First of the Gang to Die
Though ostensibly one of the better tracks on Morrissey's comeback album You are the Quarry, the above title is pertinent to the two leaders of the main political parties. Today, Labour had its 'wobble' where though no letter did the rounds, let alone a stalking horse emerging, a collective counsel of despair developed regarding Ed Miliband's stewardship. The Tories have been fractious ever since David Cameron failed to win a parliamentary majority and if Rochester and Strood follows the Clacton route of a turncoat Tory winning their constituency seat for UKIP, Cameron may tack even further to the xenophobic right to preserve, as he sees it, a tenuous grip on the premiership.
One of my Labour friends wept into his pint that 'we' had elected the wrong Miliband brother. I don't see it that way.
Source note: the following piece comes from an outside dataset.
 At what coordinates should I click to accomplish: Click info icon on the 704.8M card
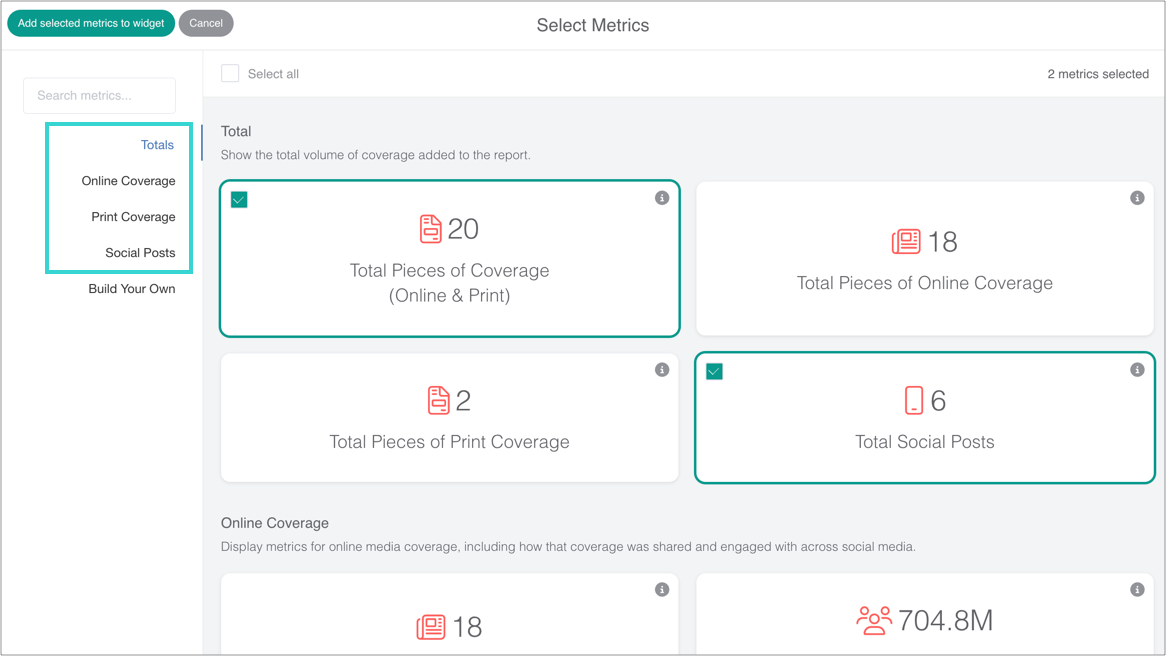click(1137, 590)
David was as inept a Foreign Secretary as Ed, it might be argued, is as Leader of the Opposition. Quite wooden, an attempt to lighten up with a banana backfired as disastrously as Ed tackling a bacon buttie. David was accused of 'megaphone diplomacy' (not a compliment) and casually abandoned Britain's historic - if unexercised - duty of care towards Tibet. Like Anthony Eden, Gordon Brown became prime minister too late after a hogging predecessor, but had David run against him in 2007 and prevailed, Labour would still have gone down to defeat in 2010. Labour have a habit of sticking with leaders in the most dire of circumstances.
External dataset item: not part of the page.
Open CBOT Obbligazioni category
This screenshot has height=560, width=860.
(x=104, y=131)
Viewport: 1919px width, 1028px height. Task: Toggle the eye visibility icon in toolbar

By contrast, the Conservatives are renowned for their ruthless regicide but the bloodletting has long become self-harm. Like a dog that has bitten a human and savoured the warm flowing liquid, Tory backbenchers really should be put down or, at least, put in their place. Cameron has never had the force of personality of Blair, let alone Thatcher - he is the archetypal 'wet' - and so seeks to appease those who will just take more and more - the 1930s parallels are as accurate as they are unedifying. Instead of leading by example and isolating the dissenters, he has followed their siren calls and is being lured onto the electoral rocks. It has been claimed that in Coalition, the Liberal Democrats have claimed the space (and cabinet seats) of liberalism, leaving the Tories forced to retreat to the boondocks of angry right-wing rabble-rousing so as to politically distinguish themselves from their Coalition partners but Cameron's weakness has allowed this drift to occur
Cameron is in very real anger of losing the plot. In Europe, he is lonely, with even natural allies deserting him. If Norway, often cited by EU-sceptics as the ideal to which to aspire, says freedom of movement cannot be tampered with at the core level, then how will Cameron win support within the EU for his nebulous reforms. Not that he is entirely without influence. He boasted of how he watered down an EU directive on fuel efficiency as it was 'in Britain's national interest' (a hollow and meaningless phrase rapidly replacing 'patriotism' as the last refuge of the scoundrel). This despite AgeUK stating that cold homes are killers for the elderly and plunge others into fuel poverty - "One of the main causes of cold homes in the UK is poor insulation and the UK has some of the worst levels of home energy efficiency in Europe." Yet Cameron cites this as an achievement - some hell it would be for the UK to be outside of the EU and run by the Conservative Party. Allied to this, his plans with George Osborne, to cut taxes for the upper middle-class while soaking the poor in another round or four of 'welfare' (a broad term that encompasses pensions) cuts post-2015 and whether it be on 21st November when the Rochester by-election result is known or next May, Cameron (whatever the failings of Ed) has to go.